Aim of the task -> Put the records into a JSON list of strings, one string per line with blank lines omitted, starting at the line containing "Toggle Link with Editor in Package Explorer" and ending at the line containing "tap(394, 174)", both included. Leave the pictures out of the answer.
-- start Provided records --
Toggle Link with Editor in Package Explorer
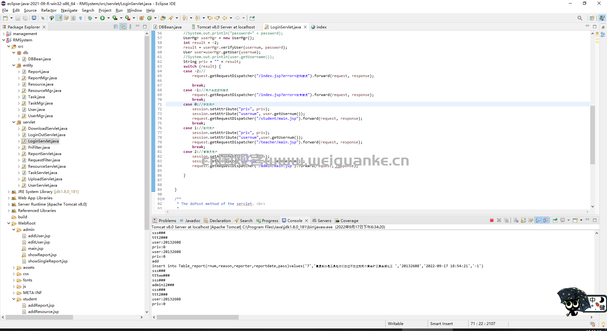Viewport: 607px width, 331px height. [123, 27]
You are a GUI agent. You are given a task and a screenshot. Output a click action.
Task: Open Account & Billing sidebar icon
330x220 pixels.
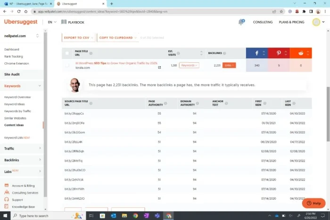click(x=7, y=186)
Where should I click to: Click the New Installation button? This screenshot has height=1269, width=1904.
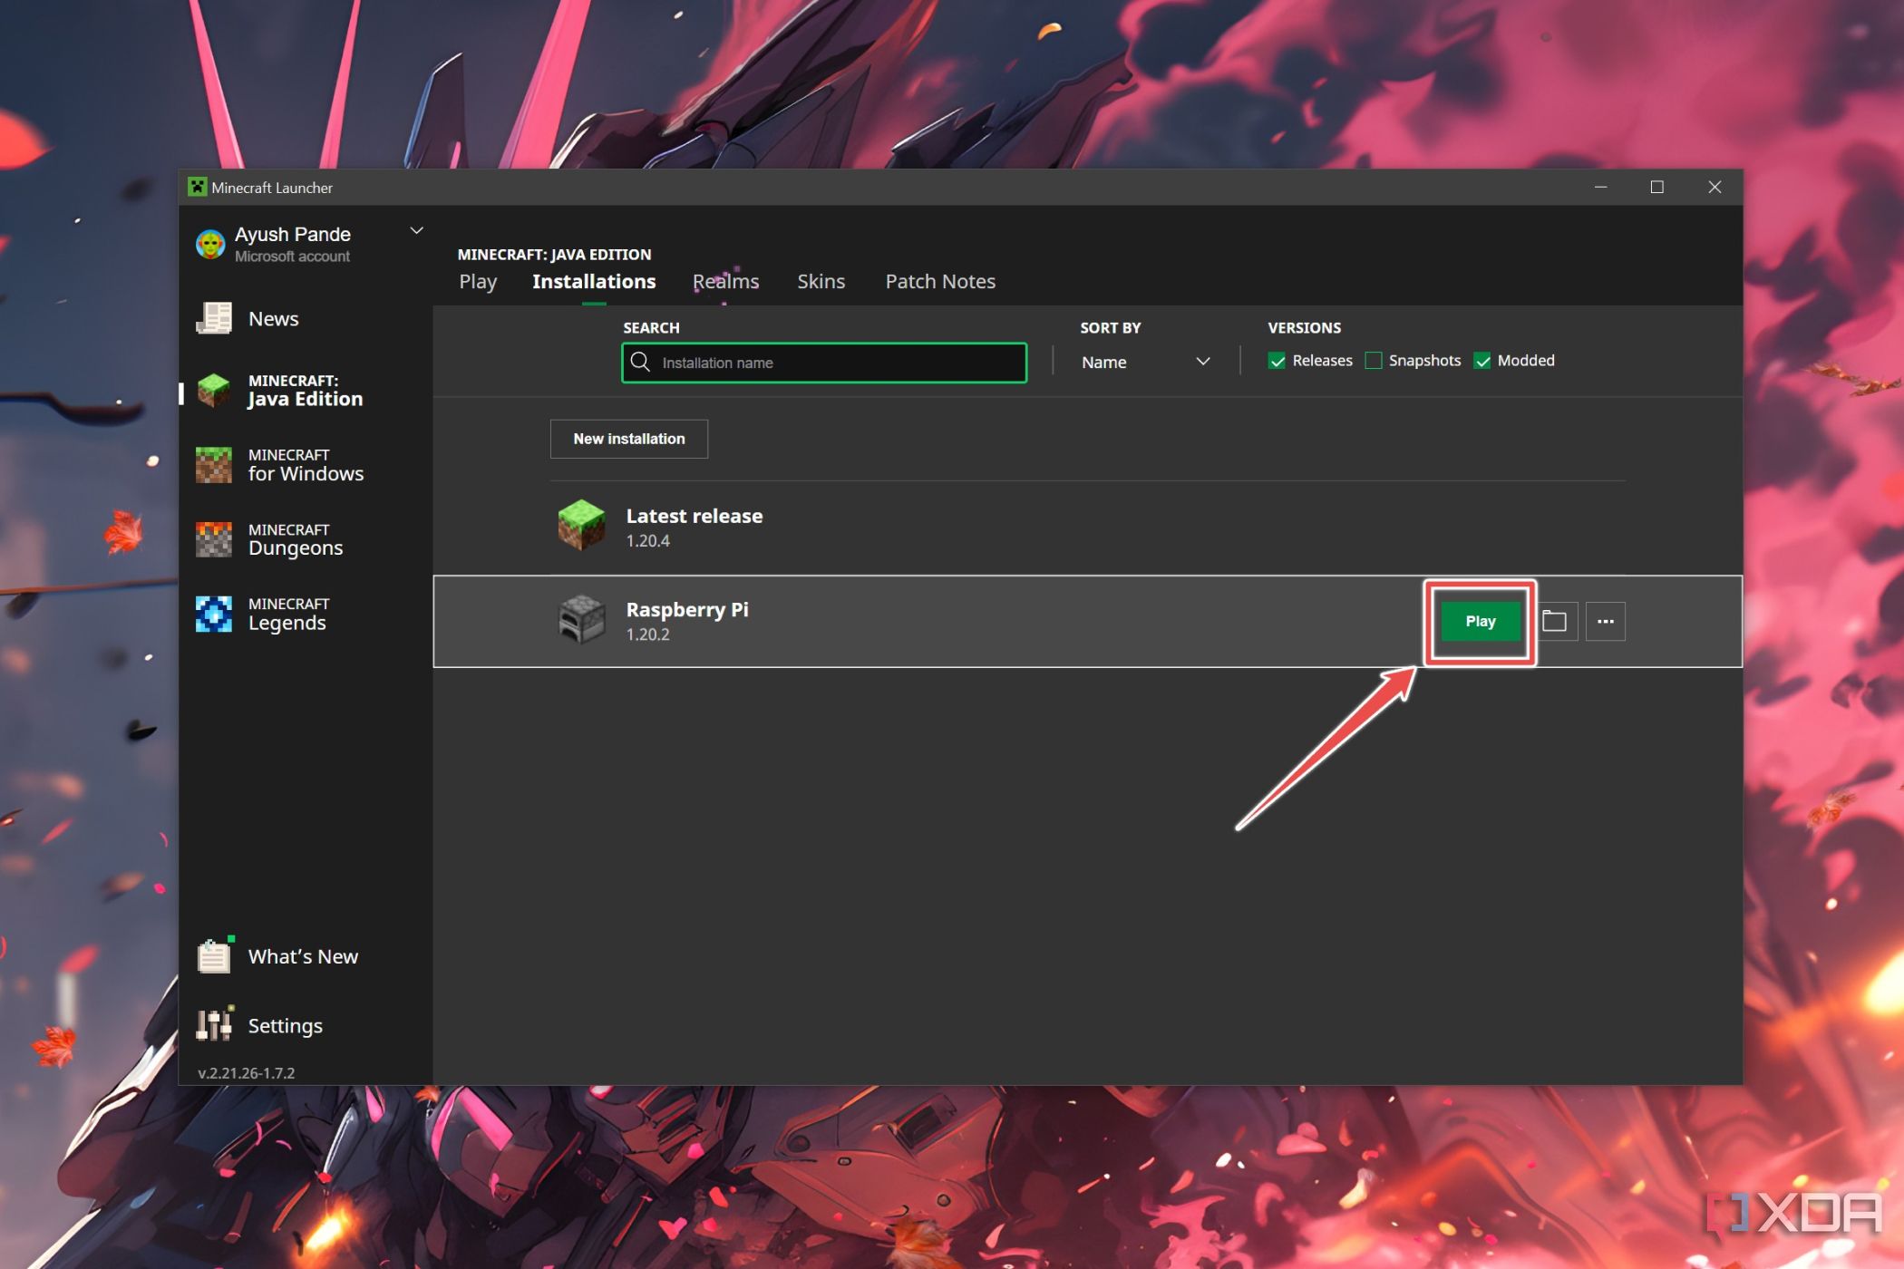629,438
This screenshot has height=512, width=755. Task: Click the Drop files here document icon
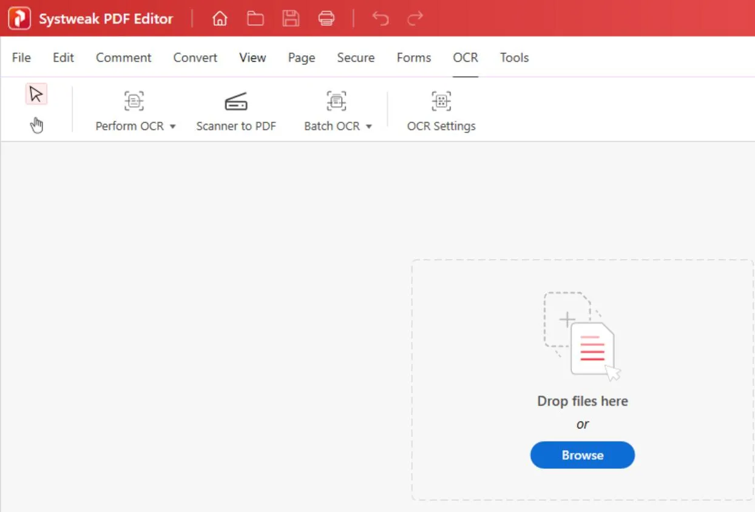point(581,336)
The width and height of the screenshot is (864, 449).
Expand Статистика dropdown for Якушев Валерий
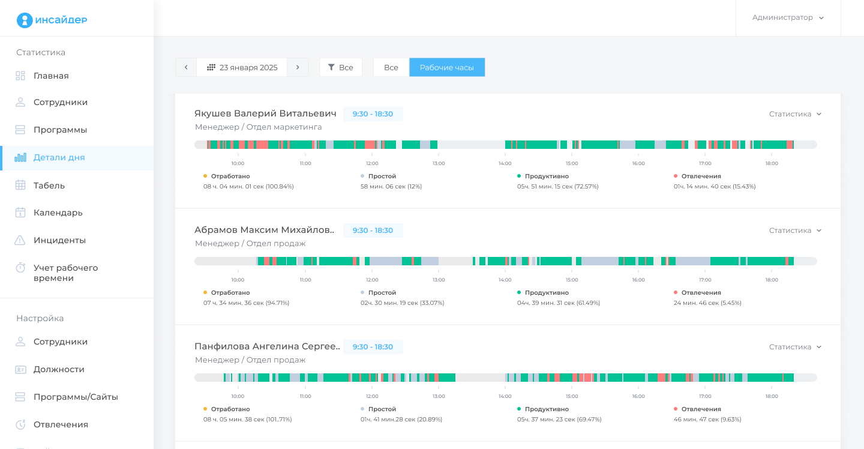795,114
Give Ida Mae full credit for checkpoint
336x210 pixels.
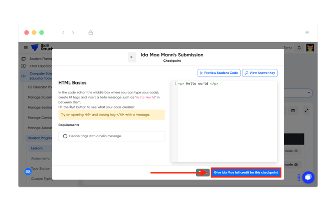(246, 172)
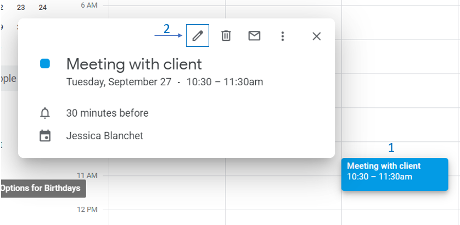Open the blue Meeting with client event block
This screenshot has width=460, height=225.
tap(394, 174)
-- end Provided records --
-- start Provided records --
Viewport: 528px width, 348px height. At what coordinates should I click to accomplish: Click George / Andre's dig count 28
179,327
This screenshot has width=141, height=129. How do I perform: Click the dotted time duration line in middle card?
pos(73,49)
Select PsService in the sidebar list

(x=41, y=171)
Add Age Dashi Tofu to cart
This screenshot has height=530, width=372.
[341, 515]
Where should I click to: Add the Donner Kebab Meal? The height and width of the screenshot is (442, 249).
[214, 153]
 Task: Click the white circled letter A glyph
-- end Provided records --
Full answer ->
[
  "Toggle Link with Editor in Package Explorer",
  "Viewport: 607px width, 331px height. [123, 27]",
  "You are a GUI agent. You are given a task and a screenshot. Output a click action.",
  "Task: Open Account & Billing sidebar icon",
  "330x220 pixels.",
  "click(x=7, y=186)",
  "Where should I click to: Click the New Installation button? This screenshot has height=1269, width=1904.",
  "629,438",
  "This screenshot has height=512, width=755. Task: Click the Drop files here document icon",
  "point(581,336)",
  "The width and height of the screenshot is (864, 449).",
  "Expand Статистика dropdown for Якушев Валерий",
  "795,114",
  "Give Ida Mae full credit for checkpoint",
  "336x210 pixels.",
  "(246, 172)",
  "Open the blue Meeting with client event block",
  "This screenshot has width=460, height=225.",
  "tap(394, 174)"
]